The 10 Astros re­main­ing from the 2017 team — some of whom, as po­si­tion play­ers, weren’t re­quired to report to camp un­til next week — all con­verged Wednesday night at the sta­dium for a meet­ing with Crane and other team of­fi­cials. It was the first time they had all been to­gether since the story broke in the Ath­letic in mid-novem­ber, less than two weeks af­ter the Astros lost the 2019 World Series to the Wash­ing­ton Na­tion­als. Ev­ery player was given a chance to speak.

“The en­ergy in that room was great,” Breg­man said. “Ev­ery­one was re­morse­ful. People voiced their opin­ions.”

Judg­ing from the play­ers’ an­swers to re­porters’ ques­tions, it wasn’t dif­fi­cult to fig­ure out the talk­ing points the play­ers were given. They re­fused to dis­cuss de­tails of their scheme. They re­peated cer­tain words and phrases: I’m sorry. Re­morse­ful. Learned from this. Mov­ing for­ward.

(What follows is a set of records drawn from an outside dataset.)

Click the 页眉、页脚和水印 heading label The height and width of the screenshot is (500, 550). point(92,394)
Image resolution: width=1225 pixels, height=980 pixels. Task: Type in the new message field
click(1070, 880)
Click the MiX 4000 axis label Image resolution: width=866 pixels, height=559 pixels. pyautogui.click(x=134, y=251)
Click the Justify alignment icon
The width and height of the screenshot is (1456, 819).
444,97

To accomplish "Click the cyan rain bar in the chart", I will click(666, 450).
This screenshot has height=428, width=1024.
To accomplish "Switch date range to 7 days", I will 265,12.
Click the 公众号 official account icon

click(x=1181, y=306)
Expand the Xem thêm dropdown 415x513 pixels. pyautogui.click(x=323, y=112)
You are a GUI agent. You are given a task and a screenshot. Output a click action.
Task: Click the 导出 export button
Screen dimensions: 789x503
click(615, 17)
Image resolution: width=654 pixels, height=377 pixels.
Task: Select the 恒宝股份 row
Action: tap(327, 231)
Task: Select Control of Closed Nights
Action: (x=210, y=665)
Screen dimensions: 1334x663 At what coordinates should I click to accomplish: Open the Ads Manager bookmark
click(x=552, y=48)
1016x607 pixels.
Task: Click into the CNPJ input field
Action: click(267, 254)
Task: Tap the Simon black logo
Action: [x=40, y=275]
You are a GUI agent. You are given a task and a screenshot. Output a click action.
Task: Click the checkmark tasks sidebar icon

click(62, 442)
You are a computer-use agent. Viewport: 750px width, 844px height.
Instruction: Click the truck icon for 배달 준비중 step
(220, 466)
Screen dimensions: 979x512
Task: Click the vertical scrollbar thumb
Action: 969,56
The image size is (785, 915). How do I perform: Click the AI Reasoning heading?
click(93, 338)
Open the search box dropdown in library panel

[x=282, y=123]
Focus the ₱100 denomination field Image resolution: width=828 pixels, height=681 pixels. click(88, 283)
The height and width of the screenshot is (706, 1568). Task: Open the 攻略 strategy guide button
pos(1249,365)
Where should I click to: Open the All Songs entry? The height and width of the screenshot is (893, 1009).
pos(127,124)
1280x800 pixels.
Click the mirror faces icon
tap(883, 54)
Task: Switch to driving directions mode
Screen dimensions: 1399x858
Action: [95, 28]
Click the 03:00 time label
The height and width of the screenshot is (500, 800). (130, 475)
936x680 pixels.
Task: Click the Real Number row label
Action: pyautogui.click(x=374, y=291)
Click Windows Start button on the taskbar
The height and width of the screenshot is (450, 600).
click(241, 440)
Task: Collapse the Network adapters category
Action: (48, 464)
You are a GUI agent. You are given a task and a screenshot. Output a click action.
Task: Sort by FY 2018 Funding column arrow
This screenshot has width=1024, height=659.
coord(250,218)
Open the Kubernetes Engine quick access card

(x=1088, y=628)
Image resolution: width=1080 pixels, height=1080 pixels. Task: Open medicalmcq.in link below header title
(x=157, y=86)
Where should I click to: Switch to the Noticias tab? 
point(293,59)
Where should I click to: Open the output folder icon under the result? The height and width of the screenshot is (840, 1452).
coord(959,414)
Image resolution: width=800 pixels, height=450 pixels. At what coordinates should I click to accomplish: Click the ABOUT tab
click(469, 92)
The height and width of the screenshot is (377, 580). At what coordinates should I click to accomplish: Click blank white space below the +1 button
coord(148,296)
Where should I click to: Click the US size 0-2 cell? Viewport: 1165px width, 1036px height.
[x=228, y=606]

They also uni­formly de­nied that the scheme con­tin­ued into 2019 or that it at any time in­cluded the use of wear­able de­vices — or buzzers — to tip off bat­ters as to which pitch was com­ing, as has been al­leged.

But oc­ca­sion­ally a player would be tripped up by an un­ex­pected and art­fully phrased ques­tion — such as when Red­dick, in a small group of re­porters, was asked whether the scheme had been worth it.

“Was it worth break­ing the rules? I don’t think so,” he said. “I think it’s a mat­ter of, num­ber one, we were a good team. It’s hard to say whether it was worth it or not, be­cause you did break the rules and here we are talk­ing about it. So it’s def­i­nitely some­thing that we’re prob­a­bly going to re­gret for the rest of our careers.”

Then an Astros pub­lic re­la­tions of­fi­cial broke up the scrum, and Red­dick re­turned to his locker, now and for­ever a World Series cham­pion.



Astros in­field­ers Alex Breg­man, cen­ter, and José Al­tuve watch owner Jim Crane read a state­ment about the team’s sign-steal­ing scan­dal. Astros play­ers apol­o­gized but said their 2017 cham­pi­onship is not tainted.


Astros Man­ager Dusty Baker and owner Jim Crane ex­pressed to re­porters a de­sire to move for­ward.